Beef bones for making stock
Now the soup, with everything!
- Take the strained stock from the previous step and transfer it back into the slow cooker (or a large stockpot on the stove) while it’s still hot. If you’ve allowed the stock to cool down or you’re doing this step on a separate day, you will need to bring it back to the boil in a pot before adding it back to the slow cooker. If the liquid is hot but not boiling when starting out, begin the slow cooker on high setting and turn down to low after 20 minutes (and proceed with other steps while waiting).
- Add all the dry spices to the broth except for the bay leaves – the star anise, peppercorns, cinnamon sticks, cloves, cardamom, tangerine peel and five spice powder
- Add the soy sauce, the rice wine and the (other pre-prepared) stock
- Bring a small pot of water to the boil and parboil the tomato(es) until soft – 5 minutes should do it. Remove from the water and in a bow, crush it roughly with a spoon.
- In a pan with a small amount of cooking oil, add the sliced onions and minced garlic and saute for 1 minute…
- Add 1 tbsp of the chilli bean sauce (leave the rest), ½ cup (or more) of the chopped chillies, ½ of the chopped spring onions and a few slices of ginger to the pan. Saute for a further 2-3 minutes or until everything smells amazing!
- Transfer all the sauteed contents of the pan to the broth simmering in the slow cooker. Add the remaining chilli bean sauce, or however much you prefer.
- Heat up a different pan (or clean the original) on high heat with a very small amount of cooking oil. Once the oil is hot, bring the heat down to medium, and transfer the beef brisket pieces to brown the cubes on all sides. If the pan isn’t large enough, you may need to do this in batches as the beef pieces should only fill one layer of the pan! Only sear the meat, do not cook – 4-5 minutes total per batch should be ok for these small pieces. This browning process brings out extra flavour that will be reflected in the resulting soup.
- Add the browned beef to the soup in the slow cooker, along with any juices from the pan. Make sure the meat is fully submerged in the broth.
- Add the brown sugar.
- Add salt to taste.
- Add ⅓ cup of the chopped coriander, and then finally, add the bay leaves, leaving them to float on top of the soup.

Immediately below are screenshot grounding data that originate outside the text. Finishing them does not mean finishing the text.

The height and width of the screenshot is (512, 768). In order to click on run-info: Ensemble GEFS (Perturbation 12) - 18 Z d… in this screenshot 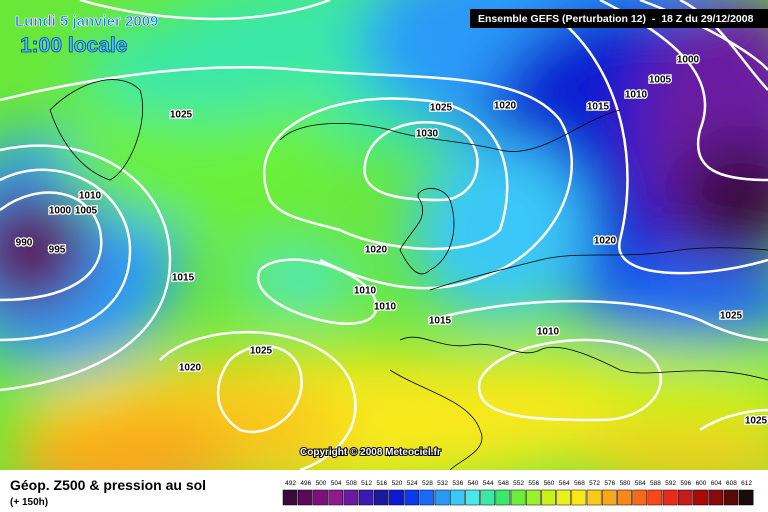, I will do `click(616, 19)`.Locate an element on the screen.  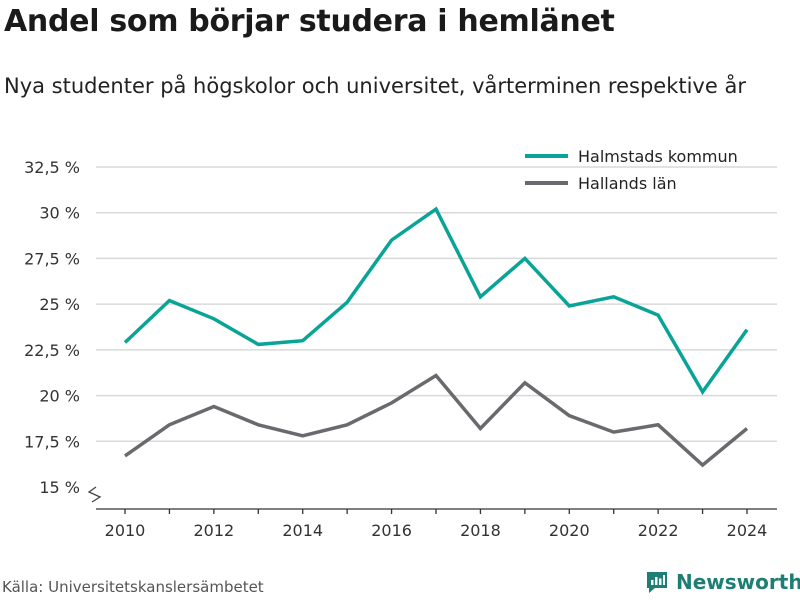
y-tick-label: 25 % is located at coordinates (60, 304).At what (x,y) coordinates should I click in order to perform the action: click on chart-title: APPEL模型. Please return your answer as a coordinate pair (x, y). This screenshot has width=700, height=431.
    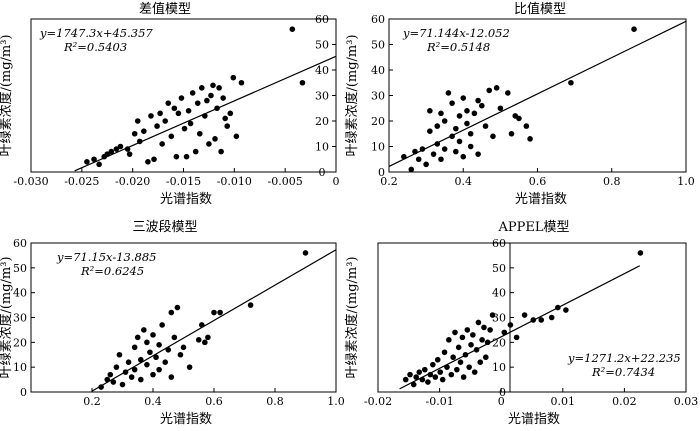
    Looking at the image, I should click on (533, 228).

Slow cook the beef soup for 2 hours on “low”, then check the meat’s “doneness”. Cook for a further 20-30 minutes if necessary. (If using the stove instead, simmer on the lowest heat setting for 1 hour before checking.)

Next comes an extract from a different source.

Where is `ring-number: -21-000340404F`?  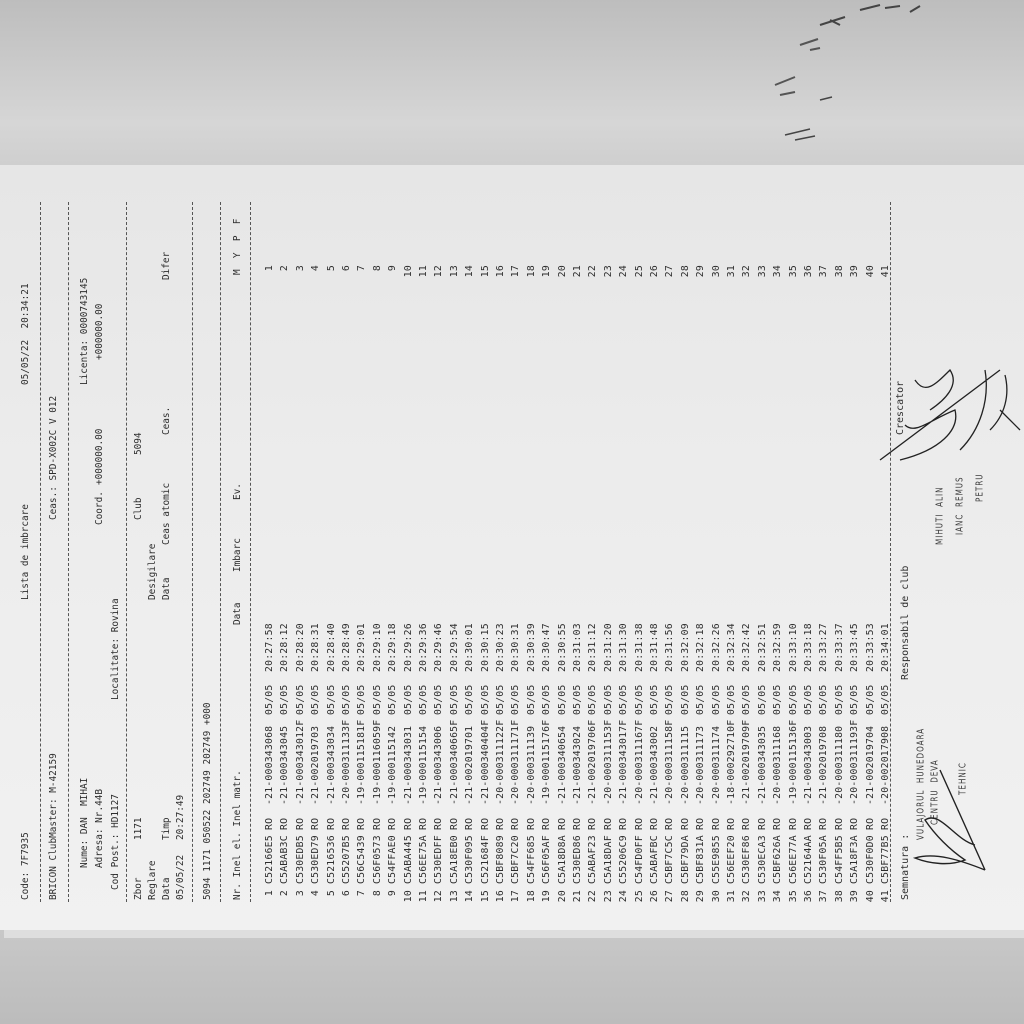
ring-number: -21-000340404F is located at coordinates (485, 762).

- Once the soup is done, remove and discard all the “solid” bits other than the beef – this means the star anise, peppercorns, cinnamon sticks, cloves, cardamom pods, tangerine peel, bay leaves, tomatoes, onion slices and ginger pieces. Then remove the beef brisket and set aside for a moment.
- Strain the broth through a fine sieve or muslin. Add the brisket back in!
The last stretch: noodles, serve and eat!
- Cook the noodles according to the packet instructions and drain – fairly firm and al dente is best, as they will continue to soften in the broth after being served
- Prepare 6 (or however many) bowls. Place a portion of noodles into each bowl, and then spoon a portion of the soup and beef onto the noodles, minimising “splashage” in this order.
- Garnish with a little pinch each of the remaining chopped coriander, spring onions, chillies and optional mustard greens. Serve extra of each on the side so the person eating can adjust to their own taste.